The second process is that of interpreting the law. When making the interpretation the judge must ensure that, the interpretation is based on the facts as well as the data gathered in pre interpretative stage. After examining the data, the judge must have justification of the decision shown in the best light (Dworkin 32).
Shapiro and West however criticize this view for a number of reasons. The first is the irrelevance of the consistency of the principles used by the judges when adjudicating cases. Shapiro argues that following the precedents, which were decided long ago under different times makes the circumstances different, and advocates that the adjudication should be as per the present circumstances.
Shapiro argues that the law is not integral on its own but it acts as a guiding principle that may change as per the discretion of the judge. This expression by Shapiro does not require judges to base their justifications on the entire law but on the best frit of their convictions (Shapiro and West 43).
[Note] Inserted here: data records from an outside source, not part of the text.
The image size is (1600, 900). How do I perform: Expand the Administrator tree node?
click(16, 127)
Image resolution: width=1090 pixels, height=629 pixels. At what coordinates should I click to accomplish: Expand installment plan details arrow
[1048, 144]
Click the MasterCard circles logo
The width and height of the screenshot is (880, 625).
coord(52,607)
The other criticism is on the Dworkin’s stand especially the issue of inclusion of the moral principles as part of the analysis. However, at this point Shapiro and West take different positions. Shapiro advocates that natural justice need basis on the moral principles. This principle concurs with the Dworkin’s argument on the need to have moral laws of natural justice as part of entire laws.
Shapiro is an advocate of ethics where ethics are the means through which the society adopts moral principles. The moral principles outline what is ethical and what is unethical.
However, the argument of West is that laws are social thesis of the society, which is from the norms advocated for in the society rather than from the specific moral laws. This leaves it open for the members to decide which moral laws to choose as part of their laws compared with the inclusion of the moral law in the entirety of the law.
The other aspect of their criticism is on the roles and trust management where West and Shapiro criticize Dworkin for the leaning on legalistic side on the roles and trust management in legal terms (Shapiro and West 17). Dworkin argues that trust comes out of strict adherence to the ordinances set by the members of the society and that it is lost through failure to adhere to the rules (Dworkin 78).
This is especially when there are individuals in the society who go unpunished after breaking the rules. West argues that trust comes from the agreement to change the laws when instances arise for flexibility to allow discourse to change. Shapiro refers to ethics by the members of the society as the best means of having trust (Dworkin 87).
The awareness concerning jurisprudence and various schools of thoughts, which shape the discourse on the Rhetoric of law philosophy, are imperative for both the layperson as well as legal practitioners. The awareness of the two schools of thought assists law practitioners to decide the opinions and the thoughts which to advocate for in the rhetoric.
Shapiro’s criticism on the work of Dworkin provides an opportunity to analyze the discourse on positivity and that of law as integrity. Law as integrity has usually gained support of all quarters although currently positivity has gained popularity due to its leniency on some issues of morality, as it does not bend towards conservatism but towards liberalism.
This discourse is imperative in informing legal practitioners on the various points of view existing in this field and enables them to make an informed decision on the side that they will incline to in their legal practice. It also informs the legislators of the importance of having a legislative process that is representative and full of integrity.
Dworkin, Ronald. Law’s Empire. Massachusetts: Harvard University Press, 1986. Print.
Shapiro, Scott and West, Robin. The Difference that Rules Make in Analyzing Law. Oxford: Oxford University Press, 1998. Print.